ETL vs ELT: Understanding the Difference
Why ETL/ELT Pipelines Matter
The Problem: Organizations have data scattered across dozens of systems -- databases, APIs, SaaS tools, files -- and need to consolidate it into their lakehouse for analytics and ML.
The Solution: ETL (Extract, Transform, Load) and ELT (Extract, Load, Transform) pipelines automate the movement and transformation of data from source systems into your Medallion Architecture layers.
Real Impact: Well-designed pipelines reduce manual data wrangling by 80%, enable near-real-time analytics, and ensure data consistency across the organization.
Real-World Analogy
Think of ETL vs ELT like shipping goods internationally:
- ETL = Pack, label, and sort items at the origin warehouse before shipping. Only clean, organized goods arrive at the destination.
◆ ◆ ◆ ◆ ◆
● To be done
Rewrite the ETL vs ELT text from "ETL vs ELT: Understanding" up to and including "across the organization.", putting "data warehouse" in place of "lakehouse".
◆ ◆ ◆ ◆ ◆
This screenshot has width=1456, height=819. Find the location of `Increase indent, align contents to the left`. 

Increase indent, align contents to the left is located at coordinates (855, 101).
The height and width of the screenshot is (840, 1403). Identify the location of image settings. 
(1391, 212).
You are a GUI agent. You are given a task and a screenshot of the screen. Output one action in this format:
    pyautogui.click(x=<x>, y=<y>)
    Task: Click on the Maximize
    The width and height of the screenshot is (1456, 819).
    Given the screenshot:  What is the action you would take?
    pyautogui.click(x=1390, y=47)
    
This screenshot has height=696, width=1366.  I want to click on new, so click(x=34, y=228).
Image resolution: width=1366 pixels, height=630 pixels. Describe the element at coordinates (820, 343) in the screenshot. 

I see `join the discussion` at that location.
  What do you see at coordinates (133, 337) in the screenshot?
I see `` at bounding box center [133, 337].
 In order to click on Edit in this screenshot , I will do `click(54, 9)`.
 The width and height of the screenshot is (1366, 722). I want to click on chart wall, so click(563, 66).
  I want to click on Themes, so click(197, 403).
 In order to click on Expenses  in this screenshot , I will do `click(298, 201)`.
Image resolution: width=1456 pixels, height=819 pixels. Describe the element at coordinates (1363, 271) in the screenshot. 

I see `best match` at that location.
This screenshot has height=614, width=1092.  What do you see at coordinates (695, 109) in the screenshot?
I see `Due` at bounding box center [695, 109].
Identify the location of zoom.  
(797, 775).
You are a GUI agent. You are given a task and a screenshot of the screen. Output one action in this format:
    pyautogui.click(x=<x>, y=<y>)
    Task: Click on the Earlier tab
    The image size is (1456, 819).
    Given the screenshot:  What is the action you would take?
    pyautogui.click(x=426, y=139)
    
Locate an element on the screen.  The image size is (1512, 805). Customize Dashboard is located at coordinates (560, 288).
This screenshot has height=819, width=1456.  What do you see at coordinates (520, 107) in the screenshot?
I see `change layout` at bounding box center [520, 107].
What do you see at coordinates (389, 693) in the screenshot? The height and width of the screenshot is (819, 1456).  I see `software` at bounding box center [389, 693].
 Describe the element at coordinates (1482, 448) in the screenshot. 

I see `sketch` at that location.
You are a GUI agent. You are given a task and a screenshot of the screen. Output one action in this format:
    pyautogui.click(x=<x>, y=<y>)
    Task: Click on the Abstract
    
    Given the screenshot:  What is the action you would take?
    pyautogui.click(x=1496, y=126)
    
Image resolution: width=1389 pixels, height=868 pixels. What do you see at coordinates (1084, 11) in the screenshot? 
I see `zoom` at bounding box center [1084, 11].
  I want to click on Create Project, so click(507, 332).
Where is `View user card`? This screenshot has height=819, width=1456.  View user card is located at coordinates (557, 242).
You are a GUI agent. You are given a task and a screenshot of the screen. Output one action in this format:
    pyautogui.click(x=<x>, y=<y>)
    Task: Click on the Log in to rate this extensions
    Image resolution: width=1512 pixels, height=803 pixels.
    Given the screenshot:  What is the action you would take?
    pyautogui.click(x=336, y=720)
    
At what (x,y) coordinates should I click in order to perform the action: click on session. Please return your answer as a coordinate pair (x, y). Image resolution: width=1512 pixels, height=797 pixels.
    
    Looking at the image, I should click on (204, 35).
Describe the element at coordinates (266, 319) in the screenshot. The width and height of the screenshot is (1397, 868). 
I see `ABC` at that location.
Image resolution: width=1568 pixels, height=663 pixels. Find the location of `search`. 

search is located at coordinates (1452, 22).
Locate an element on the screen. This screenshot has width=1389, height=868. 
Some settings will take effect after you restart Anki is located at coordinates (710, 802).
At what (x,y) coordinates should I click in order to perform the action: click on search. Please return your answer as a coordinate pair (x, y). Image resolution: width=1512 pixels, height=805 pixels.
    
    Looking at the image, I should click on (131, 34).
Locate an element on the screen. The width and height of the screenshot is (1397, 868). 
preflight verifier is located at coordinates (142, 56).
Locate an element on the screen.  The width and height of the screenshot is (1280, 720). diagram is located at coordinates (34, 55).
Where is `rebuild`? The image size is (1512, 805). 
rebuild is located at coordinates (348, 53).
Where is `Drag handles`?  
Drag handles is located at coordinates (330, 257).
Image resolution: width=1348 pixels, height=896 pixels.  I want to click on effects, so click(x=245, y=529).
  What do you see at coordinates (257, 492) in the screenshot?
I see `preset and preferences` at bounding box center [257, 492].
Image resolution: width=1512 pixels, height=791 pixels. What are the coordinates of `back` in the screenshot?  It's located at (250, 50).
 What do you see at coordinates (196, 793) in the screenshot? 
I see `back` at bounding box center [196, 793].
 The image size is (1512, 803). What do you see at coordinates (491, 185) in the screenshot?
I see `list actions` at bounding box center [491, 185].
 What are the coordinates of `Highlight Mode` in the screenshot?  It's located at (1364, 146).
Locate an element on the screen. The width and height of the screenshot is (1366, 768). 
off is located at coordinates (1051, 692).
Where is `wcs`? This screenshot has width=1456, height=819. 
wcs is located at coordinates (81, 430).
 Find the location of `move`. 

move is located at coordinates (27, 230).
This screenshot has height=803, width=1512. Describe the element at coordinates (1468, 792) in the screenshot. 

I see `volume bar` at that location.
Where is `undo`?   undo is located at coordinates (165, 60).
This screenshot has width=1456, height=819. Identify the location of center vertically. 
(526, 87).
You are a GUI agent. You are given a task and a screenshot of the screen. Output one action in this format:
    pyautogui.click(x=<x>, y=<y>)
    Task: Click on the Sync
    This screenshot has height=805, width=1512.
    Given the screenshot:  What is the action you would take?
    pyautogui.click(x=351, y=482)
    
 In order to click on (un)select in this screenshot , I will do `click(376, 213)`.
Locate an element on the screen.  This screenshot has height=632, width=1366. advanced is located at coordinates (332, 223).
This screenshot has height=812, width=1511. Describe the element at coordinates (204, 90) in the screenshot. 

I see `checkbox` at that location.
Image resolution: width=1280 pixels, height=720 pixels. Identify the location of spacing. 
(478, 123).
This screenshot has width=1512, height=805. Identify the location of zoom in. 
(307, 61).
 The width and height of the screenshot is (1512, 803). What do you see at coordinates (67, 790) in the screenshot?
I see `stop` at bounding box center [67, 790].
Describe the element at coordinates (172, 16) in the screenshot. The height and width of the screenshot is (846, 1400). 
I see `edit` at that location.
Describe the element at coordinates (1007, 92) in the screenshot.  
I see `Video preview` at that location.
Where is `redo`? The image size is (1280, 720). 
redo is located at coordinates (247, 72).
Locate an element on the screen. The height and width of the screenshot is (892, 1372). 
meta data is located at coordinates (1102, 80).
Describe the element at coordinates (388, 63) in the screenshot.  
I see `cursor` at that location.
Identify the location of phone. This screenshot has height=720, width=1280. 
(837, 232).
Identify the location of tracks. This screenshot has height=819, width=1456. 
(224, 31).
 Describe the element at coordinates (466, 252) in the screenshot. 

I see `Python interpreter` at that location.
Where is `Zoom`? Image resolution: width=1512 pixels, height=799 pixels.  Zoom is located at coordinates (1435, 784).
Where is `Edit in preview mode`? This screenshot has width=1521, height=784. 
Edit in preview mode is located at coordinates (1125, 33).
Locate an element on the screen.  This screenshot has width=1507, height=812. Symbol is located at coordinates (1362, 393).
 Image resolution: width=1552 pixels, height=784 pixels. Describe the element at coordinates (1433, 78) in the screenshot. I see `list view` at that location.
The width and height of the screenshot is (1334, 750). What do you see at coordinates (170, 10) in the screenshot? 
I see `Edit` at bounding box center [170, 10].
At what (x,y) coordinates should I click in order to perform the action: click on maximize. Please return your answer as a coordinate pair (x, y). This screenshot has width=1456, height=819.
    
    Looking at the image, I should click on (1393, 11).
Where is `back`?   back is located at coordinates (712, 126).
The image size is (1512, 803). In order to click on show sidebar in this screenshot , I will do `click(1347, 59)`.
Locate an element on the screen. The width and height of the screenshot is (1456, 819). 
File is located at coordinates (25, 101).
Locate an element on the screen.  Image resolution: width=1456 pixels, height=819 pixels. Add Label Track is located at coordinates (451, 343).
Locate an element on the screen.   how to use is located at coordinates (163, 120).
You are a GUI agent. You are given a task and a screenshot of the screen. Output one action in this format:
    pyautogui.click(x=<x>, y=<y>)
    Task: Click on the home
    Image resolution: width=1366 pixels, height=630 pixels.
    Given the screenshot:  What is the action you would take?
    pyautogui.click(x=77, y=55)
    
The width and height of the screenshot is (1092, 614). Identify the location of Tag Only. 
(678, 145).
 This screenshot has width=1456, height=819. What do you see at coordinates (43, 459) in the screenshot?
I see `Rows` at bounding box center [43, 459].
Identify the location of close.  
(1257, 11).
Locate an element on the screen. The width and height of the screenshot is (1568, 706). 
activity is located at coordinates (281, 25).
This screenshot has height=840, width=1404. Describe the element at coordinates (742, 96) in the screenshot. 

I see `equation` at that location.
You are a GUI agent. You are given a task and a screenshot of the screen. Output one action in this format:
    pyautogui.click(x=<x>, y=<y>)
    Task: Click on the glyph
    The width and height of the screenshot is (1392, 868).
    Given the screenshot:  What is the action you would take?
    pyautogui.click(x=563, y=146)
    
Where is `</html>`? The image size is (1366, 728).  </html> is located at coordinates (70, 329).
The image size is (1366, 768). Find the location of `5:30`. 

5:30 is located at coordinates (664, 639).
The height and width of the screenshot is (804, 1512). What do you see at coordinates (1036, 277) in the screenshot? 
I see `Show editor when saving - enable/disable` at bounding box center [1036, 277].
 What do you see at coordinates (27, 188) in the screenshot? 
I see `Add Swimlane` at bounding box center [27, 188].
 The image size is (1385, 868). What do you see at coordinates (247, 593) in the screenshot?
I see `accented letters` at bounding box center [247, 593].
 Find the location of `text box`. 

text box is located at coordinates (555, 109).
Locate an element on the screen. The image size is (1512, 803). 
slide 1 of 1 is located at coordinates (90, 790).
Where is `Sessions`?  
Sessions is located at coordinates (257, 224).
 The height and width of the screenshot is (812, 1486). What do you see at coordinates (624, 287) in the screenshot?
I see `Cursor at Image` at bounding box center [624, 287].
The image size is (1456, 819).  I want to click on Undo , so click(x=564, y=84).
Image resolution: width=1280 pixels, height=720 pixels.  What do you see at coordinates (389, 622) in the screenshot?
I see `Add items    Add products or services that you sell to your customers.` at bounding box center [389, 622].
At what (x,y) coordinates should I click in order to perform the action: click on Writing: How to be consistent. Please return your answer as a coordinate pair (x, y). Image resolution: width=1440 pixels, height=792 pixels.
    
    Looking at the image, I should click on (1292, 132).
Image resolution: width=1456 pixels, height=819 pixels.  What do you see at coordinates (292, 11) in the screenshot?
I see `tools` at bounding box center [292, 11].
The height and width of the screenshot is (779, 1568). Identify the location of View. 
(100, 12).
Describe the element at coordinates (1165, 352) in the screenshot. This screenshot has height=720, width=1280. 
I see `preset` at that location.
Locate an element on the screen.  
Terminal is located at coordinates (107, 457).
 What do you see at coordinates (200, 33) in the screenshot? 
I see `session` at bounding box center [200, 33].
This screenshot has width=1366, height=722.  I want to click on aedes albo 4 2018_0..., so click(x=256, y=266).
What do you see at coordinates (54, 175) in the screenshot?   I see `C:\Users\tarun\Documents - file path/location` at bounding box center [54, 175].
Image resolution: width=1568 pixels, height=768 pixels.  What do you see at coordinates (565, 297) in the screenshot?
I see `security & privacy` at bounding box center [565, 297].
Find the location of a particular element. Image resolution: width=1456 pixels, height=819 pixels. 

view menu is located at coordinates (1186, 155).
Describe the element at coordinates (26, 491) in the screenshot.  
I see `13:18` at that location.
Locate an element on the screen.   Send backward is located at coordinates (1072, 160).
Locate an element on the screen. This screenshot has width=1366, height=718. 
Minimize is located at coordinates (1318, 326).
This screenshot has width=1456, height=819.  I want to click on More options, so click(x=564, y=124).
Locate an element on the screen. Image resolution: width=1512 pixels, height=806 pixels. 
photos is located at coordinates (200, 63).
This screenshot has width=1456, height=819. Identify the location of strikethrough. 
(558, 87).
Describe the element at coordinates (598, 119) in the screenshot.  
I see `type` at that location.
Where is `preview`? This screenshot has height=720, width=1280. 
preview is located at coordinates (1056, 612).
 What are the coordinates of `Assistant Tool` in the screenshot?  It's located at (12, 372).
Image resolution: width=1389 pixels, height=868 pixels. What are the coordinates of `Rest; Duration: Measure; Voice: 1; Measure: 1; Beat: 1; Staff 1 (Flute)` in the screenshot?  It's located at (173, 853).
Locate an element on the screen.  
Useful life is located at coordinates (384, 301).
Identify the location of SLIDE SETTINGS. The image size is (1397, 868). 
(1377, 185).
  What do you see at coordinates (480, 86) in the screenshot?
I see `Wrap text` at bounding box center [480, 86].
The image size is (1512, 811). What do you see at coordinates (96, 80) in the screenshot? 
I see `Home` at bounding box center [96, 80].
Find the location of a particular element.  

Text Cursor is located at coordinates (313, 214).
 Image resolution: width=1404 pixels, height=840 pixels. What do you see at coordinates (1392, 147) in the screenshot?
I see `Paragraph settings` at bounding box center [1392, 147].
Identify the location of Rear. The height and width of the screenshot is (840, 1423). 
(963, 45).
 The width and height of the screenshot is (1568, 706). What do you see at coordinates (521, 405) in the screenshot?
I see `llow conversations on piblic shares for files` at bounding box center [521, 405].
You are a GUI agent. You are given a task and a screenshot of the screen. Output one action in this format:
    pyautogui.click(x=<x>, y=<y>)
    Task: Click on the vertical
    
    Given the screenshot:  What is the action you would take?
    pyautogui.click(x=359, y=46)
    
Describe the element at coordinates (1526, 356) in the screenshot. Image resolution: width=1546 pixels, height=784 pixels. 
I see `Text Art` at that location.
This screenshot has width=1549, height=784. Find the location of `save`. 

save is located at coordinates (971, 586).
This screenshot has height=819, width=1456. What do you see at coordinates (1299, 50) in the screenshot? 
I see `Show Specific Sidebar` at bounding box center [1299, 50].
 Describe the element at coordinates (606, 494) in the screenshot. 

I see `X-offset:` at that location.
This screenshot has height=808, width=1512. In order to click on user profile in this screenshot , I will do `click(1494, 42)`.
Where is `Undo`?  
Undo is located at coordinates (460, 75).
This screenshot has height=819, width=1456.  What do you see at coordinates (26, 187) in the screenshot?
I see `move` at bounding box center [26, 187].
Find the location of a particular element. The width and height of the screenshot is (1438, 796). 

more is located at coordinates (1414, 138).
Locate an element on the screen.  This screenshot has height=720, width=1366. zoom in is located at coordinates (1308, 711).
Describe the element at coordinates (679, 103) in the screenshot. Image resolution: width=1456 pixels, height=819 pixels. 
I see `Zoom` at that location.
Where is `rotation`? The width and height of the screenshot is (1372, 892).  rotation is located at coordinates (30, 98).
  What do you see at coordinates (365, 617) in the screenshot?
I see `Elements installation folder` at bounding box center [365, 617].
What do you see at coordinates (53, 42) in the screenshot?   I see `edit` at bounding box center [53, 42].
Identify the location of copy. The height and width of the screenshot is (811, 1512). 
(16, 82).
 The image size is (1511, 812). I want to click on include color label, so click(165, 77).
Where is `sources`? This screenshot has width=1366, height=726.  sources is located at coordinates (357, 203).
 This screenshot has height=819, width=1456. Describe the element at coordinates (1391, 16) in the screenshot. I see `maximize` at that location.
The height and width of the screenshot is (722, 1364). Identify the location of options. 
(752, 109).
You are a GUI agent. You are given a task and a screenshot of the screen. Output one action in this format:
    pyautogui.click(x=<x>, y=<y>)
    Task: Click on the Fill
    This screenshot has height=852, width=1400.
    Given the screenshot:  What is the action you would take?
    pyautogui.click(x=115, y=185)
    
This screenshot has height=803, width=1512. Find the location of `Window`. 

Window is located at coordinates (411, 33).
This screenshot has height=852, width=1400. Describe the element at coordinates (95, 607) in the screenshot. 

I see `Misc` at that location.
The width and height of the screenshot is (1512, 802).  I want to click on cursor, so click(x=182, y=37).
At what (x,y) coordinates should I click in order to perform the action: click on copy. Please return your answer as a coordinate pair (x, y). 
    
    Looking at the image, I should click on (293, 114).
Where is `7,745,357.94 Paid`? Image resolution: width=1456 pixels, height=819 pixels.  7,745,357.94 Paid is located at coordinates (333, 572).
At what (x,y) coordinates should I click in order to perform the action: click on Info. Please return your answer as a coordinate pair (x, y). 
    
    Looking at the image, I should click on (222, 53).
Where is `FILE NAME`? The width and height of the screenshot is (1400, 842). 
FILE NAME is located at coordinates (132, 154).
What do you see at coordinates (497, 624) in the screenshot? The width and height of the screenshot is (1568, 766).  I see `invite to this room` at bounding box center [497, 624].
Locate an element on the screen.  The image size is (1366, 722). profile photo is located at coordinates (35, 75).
◆ ◆ ◆ ◆ ◆
● Output of the exercise
ETL vs ELT: Understanding the Difference
Why ETL/ELT Pipelines Matter
The Problem: Organizations have data scattered across dozens of systems -- databases, APIs, SaaS tools, files -- and need to consolidate it into their data warehouse for analytics and ML.
The Solution: ETL (Extract, Transform, Load) and ELT (Extract, Load, Transform) pipelines automate the movement and transformation of data from source systems into your Medallion Architecture layers.
Real Impact: Well-designed pipelines reduce manual data wrangling by 80%, enable near-real-time analytics, and ensure data consistency across the organization.